I had the pleasure of reading Joshua Michael Stewart’s new chapbook “Vintage Gray.” This well-crafted little volume from Pudding House Press (2007) contains something for every discerning reader of poetry. On opening the book this reader was immediately struck with refreshingly original imagery. In the opening piece “A Covenant and a Busted Tooth” he writes I’m eating a slice of toast thin as an angelfish / and my coffee’s cold as a frog’s belly.
The poems continue to both amuse and astound. The reader soon discovers playful poems about punctuation, playing air guitar, and pajamas. Stewart also explores the more serious theme of death in “When the Surrealist No Longer Remembers His Dreams”(which is a surrealist gem), in “Ghosts” and the book’s penultimate poem “On Being Asked If I Believe in an Afterlife.” “Internal Bleeding” depicts an encounter with a deer where the hunted becomes the hunter. Nestled within the volume, almost hidden on page 23 of 32 is a scintillating little piece.called "If I Had a Hammer...and Some Nails...Maybe Some Wood." Is it about building a house or the tremulous stirrings of the beginning of a new love? I hope both.
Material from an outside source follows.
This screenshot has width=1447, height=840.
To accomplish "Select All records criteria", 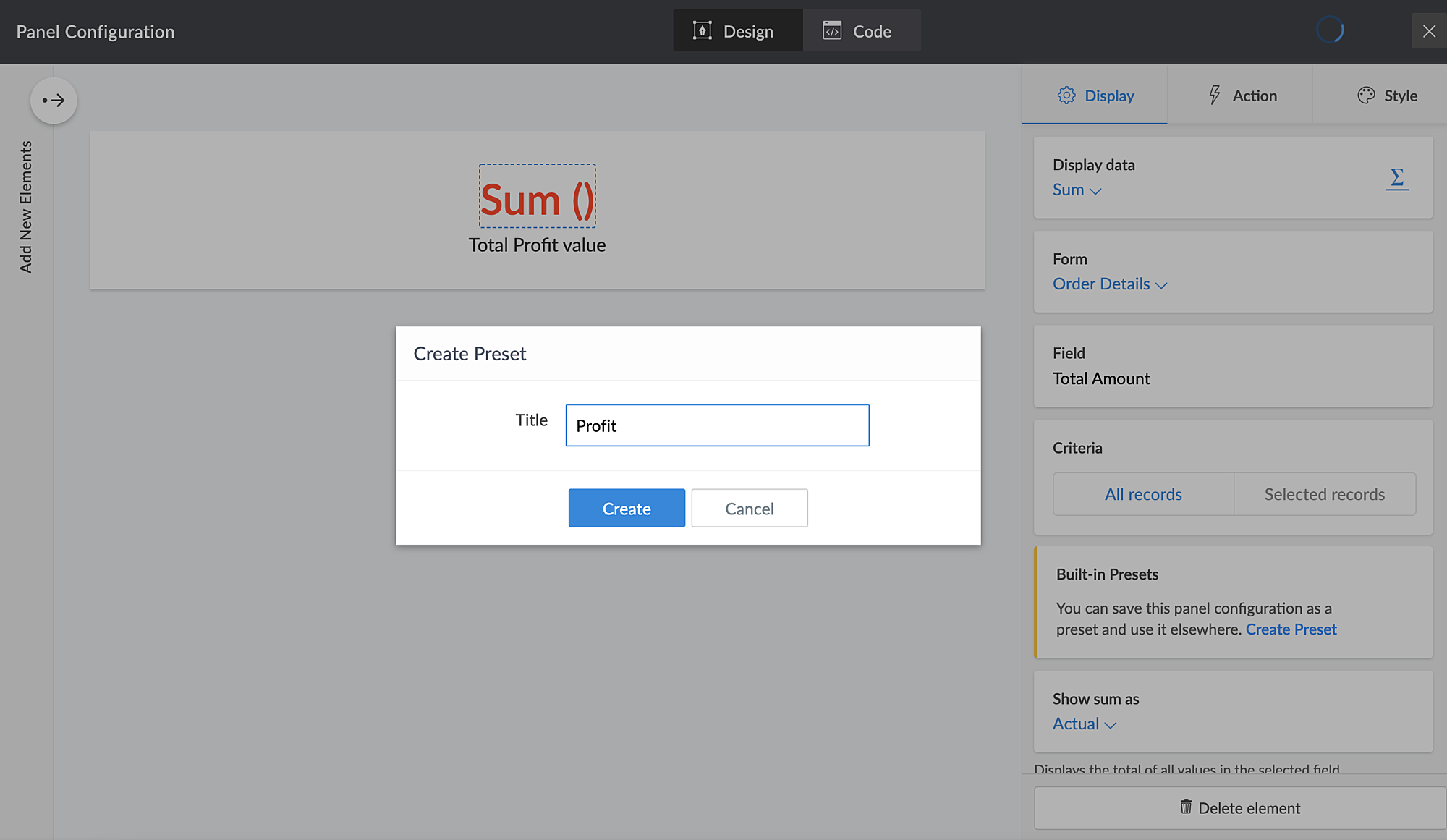I will tap(1143, 494).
If you give / the signal: blink your eyes or breathe, / I’d have an old borrowed machine idling, / coughing black smoke. It may not look like much / but this rusty heart’s a thundering juggernaut.
“Vintage Gray” is available from Pudding House Publishers http://www.puddinghouse.com/
Joshua Michael Stewart lives and writes in Ware, Massachusetts.